Psikologi humanistik mulai di Amerika
Serikat pada tahun 1950 dan terus berkembang. Tokoh-tokoh Psikologi Humanistik
memandang behavorisme mendehumanisasi manusia. Psikologi Humanistik mengarahkan
perhatiannya pada humanisasi psikologi yang menekankan keunikan manusia.
Menurut Psikologi Humanistik manusia adalah makhluk kreatif, yang dikendalikan
oleh nilai-nilai dan pilihan-pilihannya sendiri bukan oleh kekuatan-kekuatan
ketidaksadaran.
Maslow menjadi terkenal karena teori
motivasinya, yang dituangkan dalam bukunya “Motivation and Personality”. Dalam
buku tersebut diuraikan bahwa pada manusia terdapat lima macam kebutuhan yang
berhirarki, meliputi:
1)
Kebutuhan-kebutuhan fisiologis (the physiological needs)
2)
Kebutuhan-kebutuhan rasa aman (the safety needs / the security needs)
3)
Kebutuhan rasacinta dan memiliki (the love and belongingness needs)
4)
Kebutuhan akan penghargaan diri (the self-esteem needs)
5)
Kebutuhan akan aktualisasi diri (the self-actualization needs)
Menurut Maslow psikologi harus lebih
manusiawi, yaitu lebih memusatkan perhatiannya pada masalah-masalah kemanusian.
Ada empat ciri psikologi yang berorientasi humanistik, yaitu:
a)
Memusatkan perhatian pada person yang mengalami, dan karenanya berfokus
pada pengalaman sebagai fenomena primer dalam mempelajari manusia.
b)
Memberi tekanan pada kualitas-kualitas yang khas manusia, seperti
kreativitas, aktualisasi diri, sebagai lawan pandangan tentang manusia yang
mekanistis dan reduksionis.
c)
Menyadarkan diri pada kebermaknaan dalam memilih masalah-masalah yang
akan dipelajari dan prosedur-prosedur penelitian yang akan digunakan.
d)
Memberikan perhatian penuh dan meletakkan nilai yang tinggi pada
kemuliaan dan martabat manusia serta tertarik pada perkembangan potensi yang
inheren pada setiap individu (Misiak dan Sexton, 1988).
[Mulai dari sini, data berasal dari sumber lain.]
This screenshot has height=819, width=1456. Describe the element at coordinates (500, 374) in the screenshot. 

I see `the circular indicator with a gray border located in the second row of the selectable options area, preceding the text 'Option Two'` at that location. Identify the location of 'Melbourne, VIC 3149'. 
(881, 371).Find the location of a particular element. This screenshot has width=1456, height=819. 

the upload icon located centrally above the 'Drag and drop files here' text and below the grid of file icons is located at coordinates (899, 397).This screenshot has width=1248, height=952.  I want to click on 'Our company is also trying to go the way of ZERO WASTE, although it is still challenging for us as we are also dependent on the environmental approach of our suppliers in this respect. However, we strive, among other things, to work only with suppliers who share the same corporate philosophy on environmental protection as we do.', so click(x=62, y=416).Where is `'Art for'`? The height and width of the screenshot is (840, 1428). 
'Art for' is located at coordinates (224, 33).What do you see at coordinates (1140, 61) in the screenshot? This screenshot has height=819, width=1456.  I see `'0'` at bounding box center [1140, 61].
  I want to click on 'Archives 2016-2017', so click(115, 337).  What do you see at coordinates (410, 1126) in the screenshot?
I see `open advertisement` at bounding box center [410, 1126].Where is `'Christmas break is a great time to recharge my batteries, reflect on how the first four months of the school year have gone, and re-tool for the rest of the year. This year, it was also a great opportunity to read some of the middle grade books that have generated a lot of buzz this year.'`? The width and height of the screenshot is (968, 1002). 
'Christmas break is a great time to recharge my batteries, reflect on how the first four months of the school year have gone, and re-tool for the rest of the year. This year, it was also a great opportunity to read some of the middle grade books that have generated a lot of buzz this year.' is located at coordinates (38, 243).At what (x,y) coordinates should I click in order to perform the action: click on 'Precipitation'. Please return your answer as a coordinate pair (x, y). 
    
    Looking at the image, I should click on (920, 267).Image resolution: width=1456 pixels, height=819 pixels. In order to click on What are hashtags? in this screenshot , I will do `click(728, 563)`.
Selain Maslow sebagai
tokoh dalam psikologi humanistik, juga Carl Rogers (1902-1987) yang terkenal
dengan client-centered therapy (Walgito, B 2002 : 80).
Perbedaan Aliran Psikoanalisa,
Behavioristik dan Humanistik tentang kepribadian sehat:
Perbedaan Psikoanalisa, Behaviorisme, dan
Humanistik terhadap kepribadian sehat :
1. PSIKOANALISA
Aliran psikoanalisa melihat manusia dari
sisi negatif, alam bawah sadar (id, ego, super ego), mimpi dan masa lalu.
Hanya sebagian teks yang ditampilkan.